City Councilman David Oh asked the Mexicans if they support the Trans-Pacific Partnership, a trade deal among the U.S., Japan, Australia, Mexico, Canada and other U.S.-friendly countries, which the Obama administration is backing -- despite opposition from Trump and Clinton -- as a way of uniting U.S. allies to compete with China.

If TPP fails, China is likely to "fill the vacant space," Mexico's Smith Ramos warned. "Chile and Peru already have China as their Number One trading partner." TPP could still go forward without the U.S., but it would be "much less attractive," he concluded.

Mexico is Pennsylvania's second-largest national trading partner, after Canada, with around $4 billion worth of goods and services moving each way every year -- and more expected with the opening of direct shipping service between Philadelphia and Vera Cruz on Mexico's Atlantic Coast, said David Briel, head of Pennsylvania's trade development office.

Ocean shipping is a lot cheaper than trucking through Texas, where cargoes have to be changed between U.S. and Mexico trucks. But Philadelphia port professionals and shipping executives warned there aren't yet enough ocean-going cargoes between the ports to justify expanding that trade.

A few Mexican manufacturers are addressing the gap by investing in the northeast U.S. At least 96 Mexican companies together employ more than 6,000 Pennsylvanians -- close to half of them at Bimbo, the world's largest bakery owner, which makes Stroehmann's bread, Entenmann's and Sara Lee cakes and dozens more U.S. brands, and has its U.S.-Canada headquarters at Horsham, Briel noted.

A Mexican-owned Bimbo supplier, Verdant Foods, recently opened a factory in Lancaster to make the Middle Eastern spread, tahini, "of all things," Briel added. The list of Mexican companies investing in Pa. is still far behind those from Europe and Asia, but it's rising fast, alongside China and India, he said.

Bimbo Bakeries, sponsor of the Philadelphia Union pro soccer team, was started in Mexico in 1946 by three young entrepreneurs who pooled their funds to buy a set of modern bakery equipment in the U.S., said Martin Zapata, VP-Operations for Bimbo Bakeries USA.

"This very small bakery in Mexico City has grown over a journey of 70 years into the largest baking company in the world," he told the group. Sales were nearly $14 billion in 22 countries last year.

Bimbo began exporting "nostalgic" bread brands to Mexicans in Califoria in 1997. It purchased California and Texas bakeries in the next two years, and spread its brands through the southern U.S.

In 2009, during the recession, Bimbo saw its opportunity to bust out of historically Spanish-speaking U.S. markets and bought a string of U.S. brands and plants, moving its U.S. headquarters to Horsham. (Soon after it became name sponsor of the Philadelphia Union soccer team.)

"We now have 58 (U.S.) bakeries, operated by 21,000 associates," Zapata added. Bimbo employs 138,000 worldwide.
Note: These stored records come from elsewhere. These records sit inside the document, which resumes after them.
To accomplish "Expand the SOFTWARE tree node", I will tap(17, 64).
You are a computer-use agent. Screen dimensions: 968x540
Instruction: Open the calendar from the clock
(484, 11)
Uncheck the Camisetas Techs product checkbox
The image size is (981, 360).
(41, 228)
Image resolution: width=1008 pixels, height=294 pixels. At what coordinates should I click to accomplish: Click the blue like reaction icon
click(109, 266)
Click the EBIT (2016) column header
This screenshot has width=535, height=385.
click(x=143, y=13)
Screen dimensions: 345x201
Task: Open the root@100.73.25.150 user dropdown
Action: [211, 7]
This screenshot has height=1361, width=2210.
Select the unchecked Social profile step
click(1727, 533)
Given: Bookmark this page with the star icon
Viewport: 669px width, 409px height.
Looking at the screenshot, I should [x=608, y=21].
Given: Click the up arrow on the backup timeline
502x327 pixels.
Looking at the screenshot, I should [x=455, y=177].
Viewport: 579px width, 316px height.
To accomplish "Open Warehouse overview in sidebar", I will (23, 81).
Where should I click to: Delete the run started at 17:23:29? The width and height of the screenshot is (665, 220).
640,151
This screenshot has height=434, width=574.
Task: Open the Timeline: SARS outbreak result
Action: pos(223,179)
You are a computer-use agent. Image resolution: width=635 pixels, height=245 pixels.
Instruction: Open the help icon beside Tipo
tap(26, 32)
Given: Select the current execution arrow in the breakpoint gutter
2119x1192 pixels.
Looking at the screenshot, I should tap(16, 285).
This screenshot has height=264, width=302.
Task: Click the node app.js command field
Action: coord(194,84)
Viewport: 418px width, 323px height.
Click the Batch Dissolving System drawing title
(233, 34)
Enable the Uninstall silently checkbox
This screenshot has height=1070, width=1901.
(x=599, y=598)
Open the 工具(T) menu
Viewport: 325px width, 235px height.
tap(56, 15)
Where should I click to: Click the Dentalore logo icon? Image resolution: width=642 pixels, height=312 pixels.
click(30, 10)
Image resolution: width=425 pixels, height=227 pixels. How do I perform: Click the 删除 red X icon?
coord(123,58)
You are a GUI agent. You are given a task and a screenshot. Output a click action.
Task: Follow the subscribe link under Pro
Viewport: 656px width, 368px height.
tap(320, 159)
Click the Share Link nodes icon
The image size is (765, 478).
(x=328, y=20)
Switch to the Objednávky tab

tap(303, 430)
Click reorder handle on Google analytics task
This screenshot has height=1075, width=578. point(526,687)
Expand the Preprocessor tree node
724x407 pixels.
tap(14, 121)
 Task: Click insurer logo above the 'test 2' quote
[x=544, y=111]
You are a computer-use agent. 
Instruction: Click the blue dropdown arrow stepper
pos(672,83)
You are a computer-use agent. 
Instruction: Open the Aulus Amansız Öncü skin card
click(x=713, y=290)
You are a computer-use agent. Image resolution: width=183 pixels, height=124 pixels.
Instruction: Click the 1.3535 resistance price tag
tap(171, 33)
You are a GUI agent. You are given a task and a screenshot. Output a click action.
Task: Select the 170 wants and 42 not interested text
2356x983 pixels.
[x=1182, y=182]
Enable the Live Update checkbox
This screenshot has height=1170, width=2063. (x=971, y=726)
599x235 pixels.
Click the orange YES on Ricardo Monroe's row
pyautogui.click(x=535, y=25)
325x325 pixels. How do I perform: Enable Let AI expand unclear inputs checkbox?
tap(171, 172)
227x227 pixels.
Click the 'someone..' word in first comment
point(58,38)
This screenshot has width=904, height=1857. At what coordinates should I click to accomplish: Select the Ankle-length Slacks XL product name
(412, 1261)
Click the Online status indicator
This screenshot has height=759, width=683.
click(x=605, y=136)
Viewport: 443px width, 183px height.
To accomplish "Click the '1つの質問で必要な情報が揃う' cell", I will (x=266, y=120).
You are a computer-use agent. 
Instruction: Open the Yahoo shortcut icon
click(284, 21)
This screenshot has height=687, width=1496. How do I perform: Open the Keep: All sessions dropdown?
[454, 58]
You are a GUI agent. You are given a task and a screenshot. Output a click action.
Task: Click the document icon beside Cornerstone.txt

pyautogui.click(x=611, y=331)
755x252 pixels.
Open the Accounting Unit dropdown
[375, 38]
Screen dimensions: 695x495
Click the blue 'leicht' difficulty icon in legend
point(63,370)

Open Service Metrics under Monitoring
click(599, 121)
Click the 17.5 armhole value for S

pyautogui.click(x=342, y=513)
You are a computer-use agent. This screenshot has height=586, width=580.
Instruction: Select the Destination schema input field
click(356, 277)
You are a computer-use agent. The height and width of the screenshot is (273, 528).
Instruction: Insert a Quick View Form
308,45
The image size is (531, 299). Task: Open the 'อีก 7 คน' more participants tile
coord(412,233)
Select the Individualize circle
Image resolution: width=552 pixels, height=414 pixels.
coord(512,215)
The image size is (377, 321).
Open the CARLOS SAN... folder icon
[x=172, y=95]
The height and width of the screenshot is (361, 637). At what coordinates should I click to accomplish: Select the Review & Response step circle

"What our story shows, everying is about believing," Zapata went on. "And creating. We strongly believe the opportunities are here. We are hiring young heroes at our companies. We came here because we have the dream to grow in the U.S. and really transform the baking industry." 

Tom Forkin of Camden-based Magnetic Metals offered a complementary vision: the U.S. company that fights falling world prices by expanding to low-wage Mexico.

A U.S. military supplier since early in World War II, Magnetic makes electronic parts for ground-fault circuit interrupters and other devices. With plants in Camden and Anaheim, Calif., "we wanted a value-added propsition in Mexico," where labor and some other costs are cheaper, Forkin noted.

He advised finding legal counsel expert in U.S.-Mexico business intricacies, which can help a manufacturer "do a lot of things you thought you couldn't."

Magnetic opened its first maquiladora (Mexican building and workers, U.S.-owned equipment) at Juarez-El Paso in 2009 and later moved to a larger site in Nogales. "We're there now, in a 25,000 square foot facility," Forkin said.

The products meet U.S. military specifications, just like the company's U.S.-built parts."We've hired hundreds of people who otherwise wouldn't have had the opportunity," and that's made it possible to keep Magnetic's U.S. operations growing, too, Forkin concluded.